Since it will be twenty years this fall that I started using Perl, and
since there is an urgent need for me to (once again) refactor my
Perl-career perspective, I have been looking back over the many large
projects that I have designed and implemented in Perl, from the early,
completely non-object oriented days of Perl 4, through the early
object oriented efforts of early Perl 5, to my current efforts to
absorb the strongly abstracted, object focused frameworks of "modern"
Perl.

Initially, I needed to better understand what had happened while I was
working in my own trench at the University over the past eight years.
With the help of comments from members of this list, and the comments
of many hiring managers, I was able to ferret out the requisite skills
and determine what resources i would need to start climbing that and
eventually convice some hiring manager that I am sufficiently
"modern".

But then I needed to better understand how my Perl Past and Perl
Experience and Perl Knowledge was going to "fit" in this "Modern Perl"
world.
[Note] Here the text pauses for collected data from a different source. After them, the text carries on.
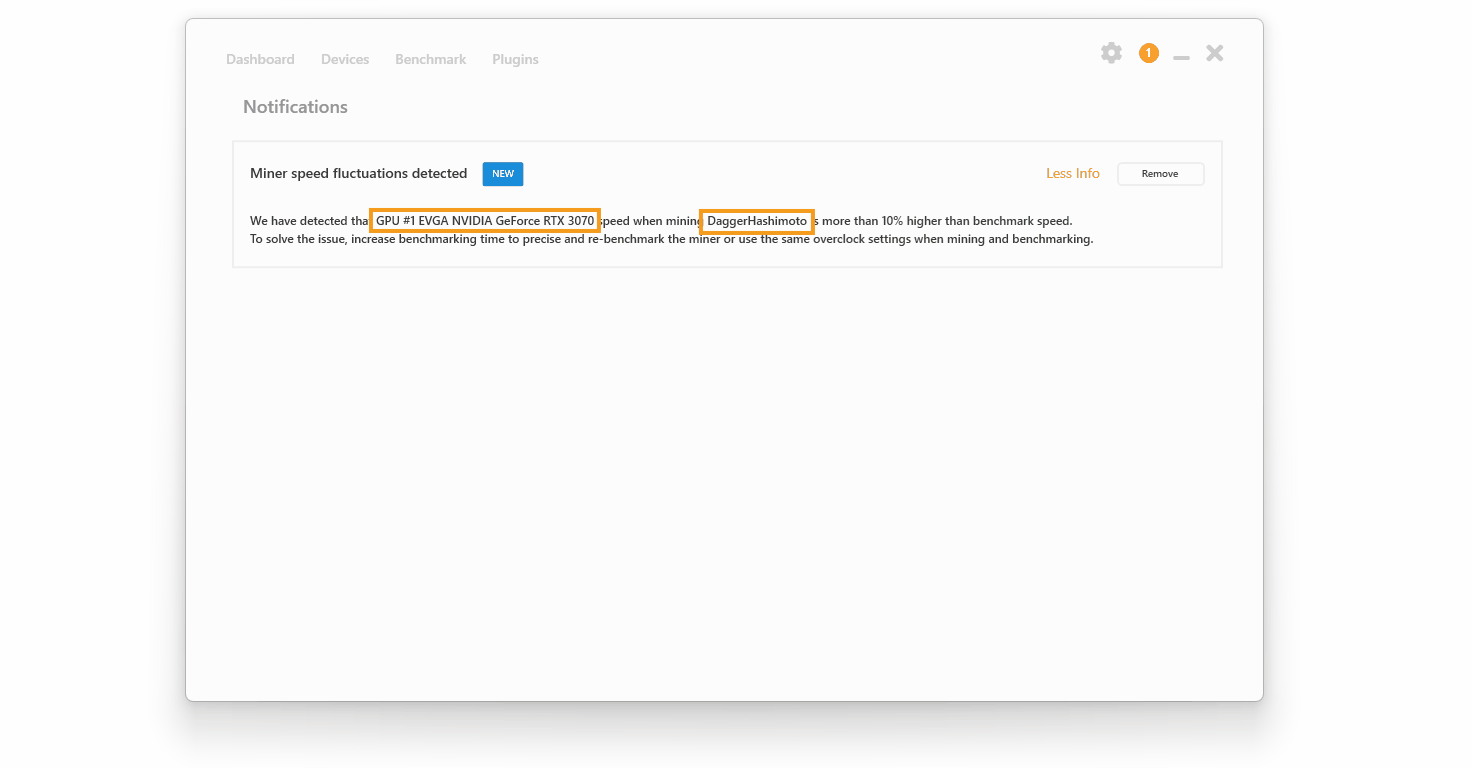Viewport: 1472px width, 768px height.
Task: Click the Notifications page heading
Action: point(295,107)
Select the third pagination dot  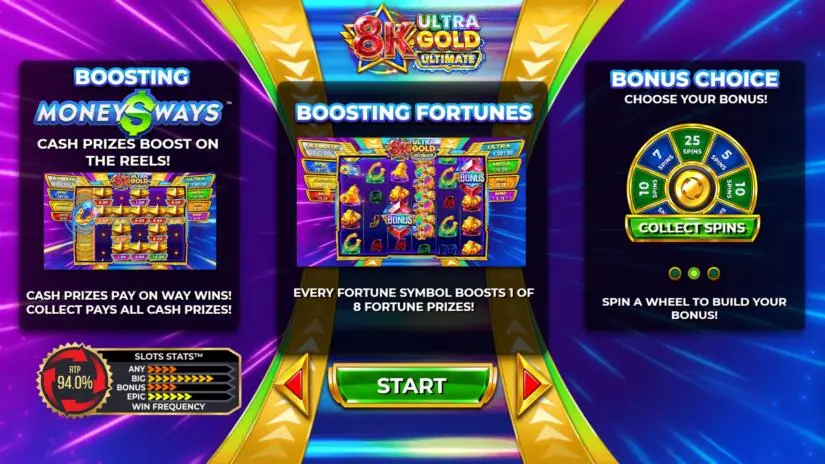pyautogui.click(x=713, y=273)
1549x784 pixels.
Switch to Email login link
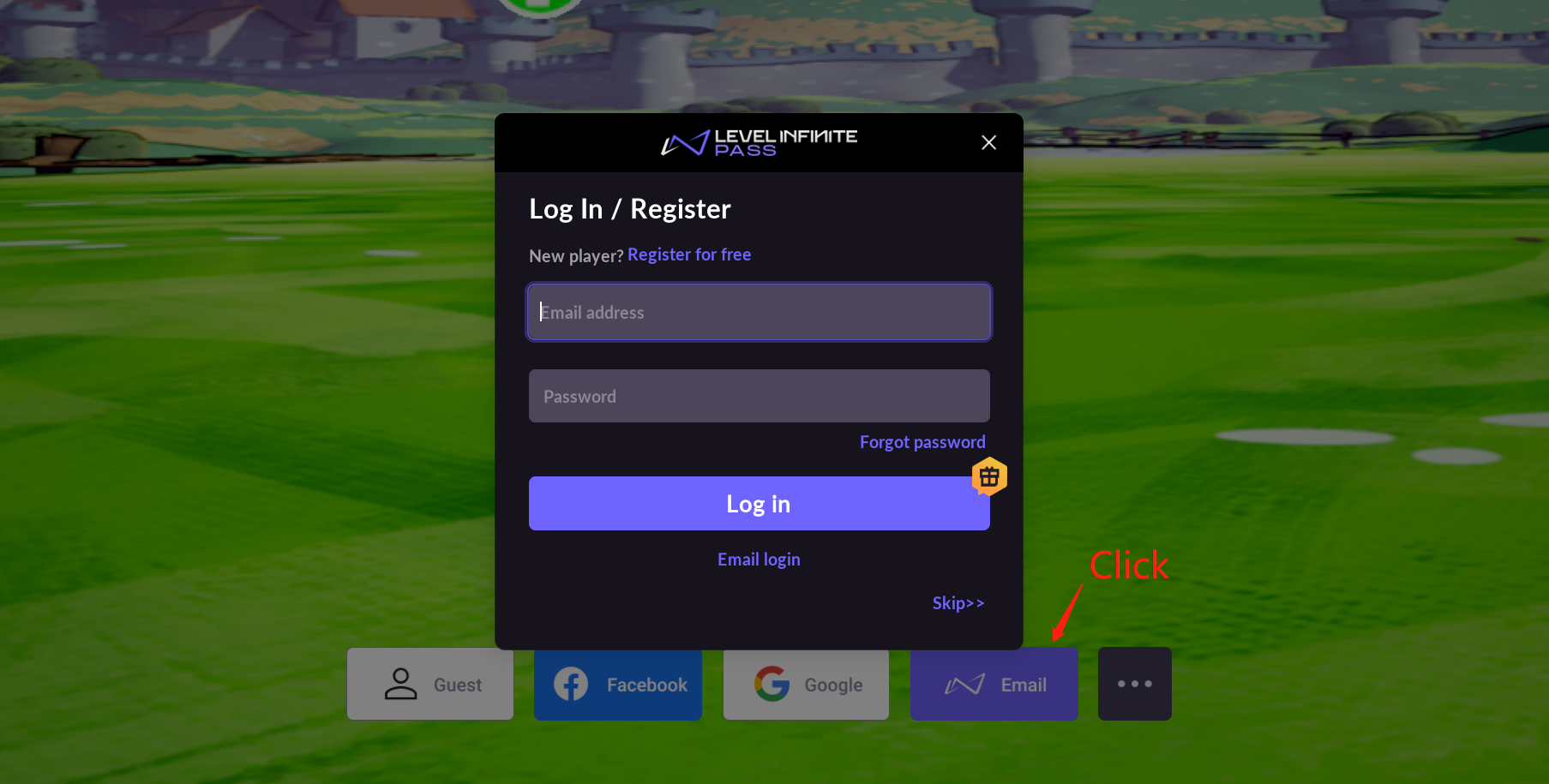pos(759,560)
In previous re-tooling efforts process was more of a process of
adding on to the knowledge and experience that I had at the time, sort
of like adding rooms to the original homestead. This time, however,
this approach is not sufficient. The changes to Perl, to the web and
the world of software in general has shifted in surprising and
significant ways that diverge from the somewhat linear manner that
occurred from the time I wrote my first Fortran program in 1974 to
when I designed my Perl-Lamp MVC web framework at the University in
the 2000-2002 time frame. "Adding on" to that experience and knowledge
foundation and infrastructure would have been a disservice to the
Perl-based module libraries and programming methodologies that have
evolved, almost exponentially, since 2002. Although the "old" Perl is
still there, underneath, and one can continue to write code, even
large systems with integrated, reusable libraries, perhaps even a few
object oriented modules, the simple fact is that "Modern" Perl is
structured entirely differently, with an entirely different level of
abstraction brought into play and significantly more demanding
expectations and assumptions directed at it. Today, before the first
line of code is written, there is an urgent need to know available
frameworks and the plugins that can be called upon to "extend" the
framework. Even Perl itself has been radically "extended", to the
point where an "old school" Perlite (i.e. me) won't even recognized
many of the linguistic features, simply because they did not exist
five, ten, fifteen, twenty years before.

Once I realized that Catalyst was the mountain that I needed to climb,
and that JavaScript had become the front-end user-interface that
gleamed at the top of that mountain, I realized that I needed to start
at the bottom, in Dante's Interno, "old" Perl and work my way up to
the mountain of Purgatory that would lead to the Paradise of sparkling
(bling) of JavaScript-enable user interactions. there was no other
path.

I started off with the installation os Catalyst itself and worked
through some of the tutorials, but then I realized that, with the
advent of Moose, DBIC, Perl Template Toolkit, Test::Harness, and many
more modules and extensions to Perl, that I really didn't have a
strong, gut-level feeling for the internals of Perl, Perl Modules and
Perl Object, even though I had been using them for years. Ten years
ago, Perl Objects were something one designed after there was some
critical mass of functions that fit discernible patterns to justifying
going the extra, somewhat exotic, step of defining and implementing a
module that quickly squirreled away into the library used from then on
out. Today, knowledge of the internal workings of objects,
autoloading, packages, scoping, etc are no longer optional, but
mandatory, dailing tasks that one has to think about continuously from
the moment the first line of code is written.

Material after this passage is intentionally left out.